Systemd is designed to make all the features of Linux available to admins. Those features are not available elsewhere, so of course systemd is neither. Blame that on the kernel developers, not on systemd.
Why does it your desktop environment depend on systemd? Because the developers of your desktop environment have decide that the services provided by systemd are valuable to them. Note that the desktop environment technically does not depend on systemd running as PID1, just on some of the daemons that are developed in the systemd repository. Those do in turn depend on systemd being PID1, but that is a different story:-)
If you do not know something, then maybe you should spend your time trying to understand the issue at hand before commenting in a public forum?
- Most importantly, the community is extremely toxic.
My experience with the systemd community was positive all the way. Any questions I had were answered in a friendly and helpful way. My patches were reviewed in a direct but friendly fashion and applied after all parties were happy with them. That is more that I can claim about many other projects I had contact with.
And I have seen several comments that have been well refuted but are brought up again and again. Well, I am happy with the answers to those comments, obviously the people making those comments are not.
And the most troubling aspect of this toxic community are the attacks on opponents.
There are rather a lot of opponents attacking proponents as well. That is no excuse for anybody to misbehave, but at this point *both* sides need to step back and take a deep of breath.
[...] No, there was outcry all those other times (in the PulseAudio case, quite rightly), but this is by far the most severe I've seen. And do any of these proponents think to ask - why? No, they decide it must just be change aversion and claim they're all just trying to set up a guild to keep their practices secret.
The outcry when the complex monster known as sysv init was introduced to replace the beautiful and simple B
Regards, Tobias
God.

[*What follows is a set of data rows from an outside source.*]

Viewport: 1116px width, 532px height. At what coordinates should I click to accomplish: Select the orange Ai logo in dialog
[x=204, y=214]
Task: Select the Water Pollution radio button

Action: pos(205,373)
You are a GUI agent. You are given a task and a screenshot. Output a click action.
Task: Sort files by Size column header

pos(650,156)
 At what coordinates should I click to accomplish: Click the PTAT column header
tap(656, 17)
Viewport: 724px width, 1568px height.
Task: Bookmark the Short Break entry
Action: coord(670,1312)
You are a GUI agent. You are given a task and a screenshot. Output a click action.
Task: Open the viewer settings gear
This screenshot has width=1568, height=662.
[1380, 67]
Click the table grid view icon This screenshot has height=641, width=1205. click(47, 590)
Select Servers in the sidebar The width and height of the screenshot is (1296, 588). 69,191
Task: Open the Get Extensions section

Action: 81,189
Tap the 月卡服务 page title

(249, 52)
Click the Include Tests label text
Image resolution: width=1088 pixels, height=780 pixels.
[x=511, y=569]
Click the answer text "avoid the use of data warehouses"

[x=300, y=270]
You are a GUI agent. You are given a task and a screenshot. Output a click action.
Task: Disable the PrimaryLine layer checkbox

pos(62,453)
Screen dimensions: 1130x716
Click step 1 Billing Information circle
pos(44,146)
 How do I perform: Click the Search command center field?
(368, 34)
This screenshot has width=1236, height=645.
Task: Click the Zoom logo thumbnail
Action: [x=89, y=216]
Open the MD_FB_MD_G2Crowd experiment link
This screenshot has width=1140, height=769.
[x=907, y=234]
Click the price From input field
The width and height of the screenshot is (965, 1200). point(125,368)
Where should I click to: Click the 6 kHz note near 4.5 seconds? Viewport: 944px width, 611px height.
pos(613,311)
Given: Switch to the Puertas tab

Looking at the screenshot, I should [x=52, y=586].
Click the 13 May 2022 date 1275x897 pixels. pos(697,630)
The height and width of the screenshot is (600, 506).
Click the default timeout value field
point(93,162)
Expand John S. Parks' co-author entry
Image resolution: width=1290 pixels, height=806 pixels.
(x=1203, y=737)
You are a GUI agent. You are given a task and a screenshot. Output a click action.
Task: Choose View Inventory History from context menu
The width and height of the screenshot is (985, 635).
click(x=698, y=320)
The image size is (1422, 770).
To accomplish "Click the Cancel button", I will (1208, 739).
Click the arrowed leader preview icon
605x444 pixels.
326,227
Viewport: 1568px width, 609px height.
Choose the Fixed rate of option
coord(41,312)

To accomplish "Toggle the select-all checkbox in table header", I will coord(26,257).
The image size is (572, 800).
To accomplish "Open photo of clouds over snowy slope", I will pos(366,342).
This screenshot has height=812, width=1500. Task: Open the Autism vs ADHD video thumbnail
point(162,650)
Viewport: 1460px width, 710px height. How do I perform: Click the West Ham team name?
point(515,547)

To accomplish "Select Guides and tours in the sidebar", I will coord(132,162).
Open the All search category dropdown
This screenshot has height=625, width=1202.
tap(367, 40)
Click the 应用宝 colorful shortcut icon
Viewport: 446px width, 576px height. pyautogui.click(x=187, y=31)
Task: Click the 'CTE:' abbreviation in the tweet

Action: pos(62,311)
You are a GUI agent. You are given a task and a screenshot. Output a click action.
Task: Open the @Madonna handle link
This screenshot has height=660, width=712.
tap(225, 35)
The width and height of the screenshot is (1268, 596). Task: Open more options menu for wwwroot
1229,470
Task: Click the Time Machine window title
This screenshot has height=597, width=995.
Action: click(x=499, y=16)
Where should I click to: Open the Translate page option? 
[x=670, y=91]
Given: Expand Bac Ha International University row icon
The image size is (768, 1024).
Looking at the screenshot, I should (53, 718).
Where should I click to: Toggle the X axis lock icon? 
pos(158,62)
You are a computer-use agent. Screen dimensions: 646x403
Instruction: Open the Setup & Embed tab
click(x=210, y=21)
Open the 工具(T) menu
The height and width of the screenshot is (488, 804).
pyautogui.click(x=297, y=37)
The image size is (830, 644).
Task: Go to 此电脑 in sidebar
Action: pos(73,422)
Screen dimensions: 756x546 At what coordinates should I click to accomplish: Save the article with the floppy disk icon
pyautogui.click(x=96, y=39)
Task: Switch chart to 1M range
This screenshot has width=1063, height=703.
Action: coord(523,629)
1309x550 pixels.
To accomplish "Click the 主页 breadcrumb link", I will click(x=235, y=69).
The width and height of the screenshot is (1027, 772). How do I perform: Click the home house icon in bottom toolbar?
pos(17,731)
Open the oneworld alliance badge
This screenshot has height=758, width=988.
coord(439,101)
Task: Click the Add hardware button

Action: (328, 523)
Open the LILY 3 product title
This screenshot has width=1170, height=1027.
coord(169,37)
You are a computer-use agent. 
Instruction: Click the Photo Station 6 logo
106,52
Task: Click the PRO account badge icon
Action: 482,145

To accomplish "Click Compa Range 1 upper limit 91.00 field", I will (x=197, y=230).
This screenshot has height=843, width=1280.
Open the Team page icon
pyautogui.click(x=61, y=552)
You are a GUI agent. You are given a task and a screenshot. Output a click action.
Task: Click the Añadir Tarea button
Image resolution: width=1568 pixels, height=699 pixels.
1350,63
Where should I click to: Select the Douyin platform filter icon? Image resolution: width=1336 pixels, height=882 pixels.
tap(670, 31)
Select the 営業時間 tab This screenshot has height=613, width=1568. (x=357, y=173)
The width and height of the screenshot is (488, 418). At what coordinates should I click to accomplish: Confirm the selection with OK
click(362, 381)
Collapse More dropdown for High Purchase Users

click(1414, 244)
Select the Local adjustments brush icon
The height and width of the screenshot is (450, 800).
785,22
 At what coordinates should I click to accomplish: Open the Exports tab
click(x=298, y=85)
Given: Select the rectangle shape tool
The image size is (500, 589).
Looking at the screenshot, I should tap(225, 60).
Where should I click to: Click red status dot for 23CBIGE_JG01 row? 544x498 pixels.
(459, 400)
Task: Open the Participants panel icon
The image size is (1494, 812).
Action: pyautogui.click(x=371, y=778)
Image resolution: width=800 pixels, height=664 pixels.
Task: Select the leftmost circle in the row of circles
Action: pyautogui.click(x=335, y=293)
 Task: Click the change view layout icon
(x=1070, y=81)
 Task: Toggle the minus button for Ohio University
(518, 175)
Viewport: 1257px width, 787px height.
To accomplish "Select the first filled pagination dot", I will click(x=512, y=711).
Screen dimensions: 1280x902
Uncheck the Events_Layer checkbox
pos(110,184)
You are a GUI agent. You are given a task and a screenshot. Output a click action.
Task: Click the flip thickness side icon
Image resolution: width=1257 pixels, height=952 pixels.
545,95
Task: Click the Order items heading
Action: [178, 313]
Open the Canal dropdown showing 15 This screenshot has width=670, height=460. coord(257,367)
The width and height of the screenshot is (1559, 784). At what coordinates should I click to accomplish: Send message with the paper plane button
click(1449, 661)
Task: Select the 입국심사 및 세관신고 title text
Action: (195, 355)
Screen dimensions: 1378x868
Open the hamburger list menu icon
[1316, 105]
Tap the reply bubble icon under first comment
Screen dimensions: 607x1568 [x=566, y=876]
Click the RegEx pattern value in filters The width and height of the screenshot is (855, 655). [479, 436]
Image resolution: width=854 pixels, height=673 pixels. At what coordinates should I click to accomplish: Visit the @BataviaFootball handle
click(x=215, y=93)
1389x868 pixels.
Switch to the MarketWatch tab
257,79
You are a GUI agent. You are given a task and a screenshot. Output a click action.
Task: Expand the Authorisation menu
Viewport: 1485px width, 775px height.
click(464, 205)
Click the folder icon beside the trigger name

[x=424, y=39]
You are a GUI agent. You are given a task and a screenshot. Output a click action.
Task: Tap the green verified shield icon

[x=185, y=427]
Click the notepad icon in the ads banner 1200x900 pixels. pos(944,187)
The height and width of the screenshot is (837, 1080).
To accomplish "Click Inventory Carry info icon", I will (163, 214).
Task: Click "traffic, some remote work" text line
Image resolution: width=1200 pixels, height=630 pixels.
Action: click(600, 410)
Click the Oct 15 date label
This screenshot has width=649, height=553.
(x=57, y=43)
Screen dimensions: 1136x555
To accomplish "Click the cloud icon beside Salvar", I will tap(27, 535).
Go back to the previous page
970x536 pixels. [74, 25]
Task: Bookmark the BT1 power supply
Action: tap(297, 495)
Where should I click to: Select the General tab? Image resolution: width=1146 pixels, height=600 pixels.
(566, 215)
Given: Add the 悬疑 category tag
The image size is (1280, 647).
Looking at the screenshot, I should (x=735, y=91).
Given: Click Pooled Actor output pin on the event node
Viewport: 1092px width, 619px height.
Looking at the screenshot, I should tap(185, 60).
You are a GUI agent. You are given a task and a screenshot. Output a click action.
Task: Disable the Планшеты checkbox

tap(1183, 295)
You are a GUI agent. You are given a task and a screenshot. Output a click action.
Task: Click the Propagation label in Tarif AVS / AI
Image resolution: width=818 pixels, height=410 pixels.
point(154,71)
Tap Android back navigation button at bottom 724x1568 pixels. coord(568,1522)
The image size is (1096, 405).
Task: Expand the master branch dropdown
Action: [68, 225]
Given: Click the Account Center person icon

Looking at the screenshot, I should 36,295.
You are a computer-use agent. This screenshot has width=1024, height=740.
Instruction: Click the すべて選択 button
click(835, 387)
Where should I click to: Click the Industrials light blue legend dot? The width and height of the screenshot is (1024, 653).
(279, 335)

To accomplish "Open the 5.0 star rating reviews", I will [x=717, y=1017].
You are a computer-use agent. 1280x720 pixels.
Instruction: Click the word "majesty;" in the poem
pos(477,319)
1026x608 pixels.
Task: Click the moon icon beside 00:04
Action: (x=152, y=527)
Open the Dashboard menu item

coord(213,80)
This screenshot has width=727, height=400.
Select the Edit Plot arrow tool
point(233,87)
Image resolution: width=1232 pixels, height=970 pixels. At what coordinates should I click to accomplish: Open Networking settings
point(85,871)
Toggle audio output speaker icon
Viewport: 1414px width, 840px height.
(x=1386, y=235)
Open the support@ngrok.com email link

OK. While I agree with you in many things, there are a few things that you seem to have missed:
1. Debian (or general-purpose Linux generally) isn't simple anymore. These days are over and there's no way to get them back. Really. This is true for EVERYTHING in Debian/Linux and in every other OS. General-purpose systems tend to become more complex to be more easy on the outside. And there's no way around that.
2. The "community". I don't even know where to start. The "community" has turned into a mob that knows everything and gets nothing done. I'm sick of that. Strong opinions about things with no alternative implementations are worth exactly nothing.
3. Sit down and develop something better and defend it.
4. There is no step 4.
Meanwhile I really fear that several community-based projects will happily fail just because there are legions of people who know perfectly what they hate and have no precise idea what they want to have or even would sit down and DO IT. Do I like SystemD? No, it sucks, just like every other comparable system. Do you know what I hate even more? Not having ANYTHING to work with and to rely on it staying around.
Debian (and Wikipedia by the way too) is becoming a bit like a failed state: Factions that love fighting more than building something and kill each other while there's hardly anything left than smoking ruins around them. If there's someone doing something that you don't like and won't listen to you than either just sit down and do something better or shut the fuck up.
Debian is becoming a lesson in applied entropy.
I've been playing with it for about six months now. I'll probably begin the migration of our LAMP stacks and Samba file servers over to FreeBSD in the New Year. We're going to be building a new database server in the next few weeks, and initially it was going to be another Debian install, but at this point I'm thinking of altering the requirements to use FreeBSD. It's only mysql, so it's not like if it doesn't work all that well I can't push it quickly to a Linux server.
I simply do not like the direction Debian is going, and indeed many of the Linux distros. Systemd violates some of what I consider to be core Unix principles.
The world's burning. Moped Jesus spotted on I50. Details at 11.